══ DATA UNDER STUDY ══
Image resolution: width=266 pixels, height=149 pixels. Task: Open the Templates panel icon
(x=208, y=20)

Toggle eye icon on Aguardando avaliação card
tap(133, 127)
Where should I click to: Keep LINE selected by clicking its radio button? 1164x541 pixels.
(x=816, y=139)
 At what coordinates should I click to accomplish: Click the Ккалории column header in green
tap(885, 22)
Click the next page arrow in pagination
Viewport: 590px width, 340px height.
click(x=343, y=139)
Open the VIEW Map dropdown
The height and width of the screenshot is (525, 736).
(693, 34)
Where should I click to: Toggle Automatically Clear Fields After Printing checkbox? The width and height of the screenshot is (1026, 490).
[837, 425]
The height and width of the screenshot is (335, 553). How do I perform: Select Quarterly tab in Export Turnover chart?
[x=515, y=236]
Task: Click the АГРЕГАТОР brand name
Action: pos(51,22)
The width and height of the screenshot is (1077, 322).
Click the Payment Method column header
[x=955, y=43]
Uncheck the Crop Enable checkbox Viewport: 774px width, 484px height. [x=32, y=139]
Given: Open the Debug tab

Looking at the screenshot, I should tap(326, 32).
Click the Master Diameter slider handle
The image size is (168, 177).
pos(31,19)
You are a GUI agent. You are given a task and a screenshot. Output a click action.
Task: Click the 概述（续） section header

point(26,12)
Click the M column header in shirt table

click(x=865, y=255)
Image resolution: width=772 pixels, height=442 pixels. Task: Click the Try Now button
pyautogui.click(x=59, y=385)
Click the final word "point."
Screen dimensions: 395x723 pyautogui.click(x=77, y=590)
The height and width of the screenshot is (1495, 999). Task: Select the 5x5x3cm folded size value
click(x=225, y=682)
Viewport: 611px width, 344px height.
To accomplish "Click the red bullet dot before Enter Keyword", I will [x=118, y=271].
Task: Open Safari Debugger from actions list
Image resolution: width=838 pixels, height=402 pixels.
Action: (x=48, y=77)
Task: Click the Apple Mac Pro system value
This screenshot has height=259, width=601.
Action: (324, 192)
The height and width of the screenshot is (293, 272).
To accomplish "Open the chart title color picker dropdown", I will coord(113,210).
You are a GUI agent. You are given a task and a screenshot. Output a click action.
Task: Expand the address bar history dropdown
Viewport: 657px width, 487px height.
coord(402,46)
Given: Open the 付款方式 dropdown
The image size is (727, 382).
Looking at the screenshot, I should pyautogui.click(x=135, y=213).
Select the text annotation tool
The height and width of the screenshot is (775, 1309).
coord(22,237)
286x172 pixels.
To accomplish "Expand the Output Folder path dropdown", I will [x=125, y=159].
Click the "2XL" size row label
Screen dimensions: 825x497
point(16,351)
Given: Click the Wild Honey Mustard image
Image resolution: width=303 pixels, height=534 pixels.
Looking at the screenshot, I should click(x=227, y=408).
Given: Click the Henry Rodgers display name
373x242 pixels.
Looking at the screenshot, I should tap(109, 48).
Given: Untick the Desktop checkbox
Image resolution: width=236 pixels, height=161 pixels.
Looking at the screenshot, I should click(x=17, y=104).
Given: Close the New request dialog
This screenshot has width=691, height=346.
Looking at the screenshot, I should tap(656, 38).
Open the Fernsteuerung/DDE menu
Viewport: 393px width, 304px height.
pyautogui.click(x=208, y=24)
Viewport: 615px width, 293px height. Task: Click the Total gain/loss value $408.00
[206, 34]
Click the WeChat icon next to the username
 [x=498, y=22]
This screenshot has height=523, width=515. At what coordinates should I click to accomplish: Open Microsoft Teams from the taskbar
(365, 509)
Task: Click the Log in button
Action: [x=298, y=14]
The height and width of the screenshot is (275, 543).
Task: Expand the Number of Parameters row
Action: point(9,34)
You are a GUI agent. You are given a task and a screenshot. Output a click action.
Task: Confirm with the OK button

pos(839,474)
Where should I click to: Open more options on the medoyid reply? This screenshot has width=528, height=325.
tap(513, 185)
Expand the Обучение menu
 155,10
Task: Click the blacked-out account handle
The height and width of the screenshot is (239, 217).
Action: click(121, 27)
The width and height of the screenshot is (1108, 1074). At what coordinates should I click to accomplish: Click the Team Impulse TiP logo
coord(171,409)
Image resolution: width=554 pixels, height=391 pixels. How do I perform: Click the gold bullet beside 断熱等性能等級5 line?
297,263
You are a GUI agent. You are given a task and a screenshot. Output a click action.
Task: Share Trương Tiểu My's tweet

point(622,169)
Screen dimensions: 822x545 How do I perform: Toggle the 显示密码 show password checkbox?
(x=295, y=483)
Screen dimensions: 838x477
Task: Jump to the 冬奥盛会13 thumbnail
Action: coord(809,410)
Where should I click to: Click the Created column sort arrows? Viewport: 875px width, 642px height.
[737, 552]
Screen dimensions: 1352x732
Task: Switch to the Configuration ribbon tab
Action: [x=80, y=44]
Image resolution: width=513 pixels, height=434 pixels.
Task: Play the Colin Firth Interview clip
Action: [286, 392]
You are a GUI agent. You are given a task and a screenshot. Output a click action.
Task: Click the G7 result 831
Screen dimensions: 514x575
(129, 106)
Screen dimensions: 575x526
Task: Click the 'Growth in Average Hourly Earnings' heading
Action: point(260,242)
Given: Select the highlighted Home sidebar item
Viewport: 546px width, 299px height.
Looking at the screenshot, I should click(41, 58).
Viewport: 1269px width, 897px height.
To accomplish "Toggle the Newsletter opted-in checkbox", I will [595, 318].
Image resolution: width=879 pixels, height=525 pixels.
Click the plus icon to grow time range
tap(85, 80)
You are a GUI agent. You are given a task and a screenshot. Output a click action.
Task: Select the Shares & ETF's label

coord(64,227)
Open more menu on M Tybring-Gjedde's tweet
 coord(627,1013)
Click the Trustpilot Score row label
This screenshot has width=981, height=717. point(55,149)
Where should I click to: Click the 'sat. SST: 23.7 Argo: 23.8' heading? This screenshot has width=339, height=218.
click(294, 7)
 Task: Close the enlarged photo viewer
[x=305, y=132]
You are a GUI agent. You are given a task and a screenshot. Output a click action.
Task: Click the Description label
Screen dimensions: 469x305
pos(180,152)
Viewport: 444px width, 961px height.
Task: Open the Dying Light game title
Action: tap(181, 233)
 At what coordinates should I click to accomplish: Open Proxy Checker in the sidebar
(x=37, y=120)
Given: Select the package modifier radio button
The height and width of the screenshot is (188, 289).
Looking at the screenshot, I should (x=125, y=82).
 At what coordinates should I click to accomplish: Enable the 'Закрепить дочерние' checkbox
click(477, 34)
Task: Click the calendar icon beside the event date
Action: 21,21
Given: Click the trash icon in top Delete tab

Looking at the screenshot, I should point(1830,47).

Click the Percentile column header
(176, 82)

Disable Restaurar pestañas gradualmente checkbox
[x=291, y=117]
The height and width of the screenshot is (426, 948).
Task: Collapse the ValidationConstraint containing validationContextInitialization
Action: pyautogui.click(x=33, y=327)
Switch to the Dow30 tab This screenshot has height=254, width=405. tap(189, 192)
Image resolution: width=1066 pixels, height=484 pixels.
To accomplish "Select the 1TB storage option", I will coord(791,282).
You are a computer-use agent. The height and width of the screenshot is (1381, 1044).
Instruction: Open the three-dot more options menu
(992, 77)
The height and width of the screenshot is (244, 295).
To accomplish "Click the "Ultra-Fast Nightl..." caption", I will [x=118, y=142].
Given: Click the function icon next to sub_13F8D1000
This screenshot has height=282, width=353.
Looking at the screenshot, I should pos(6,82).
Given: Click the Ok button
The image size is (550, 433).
═══
> **TASK STATEMENT**:
Count up the lines in the listing that hold the word "handle", and give that number only.

> **EXPECTED ANSWER**:
2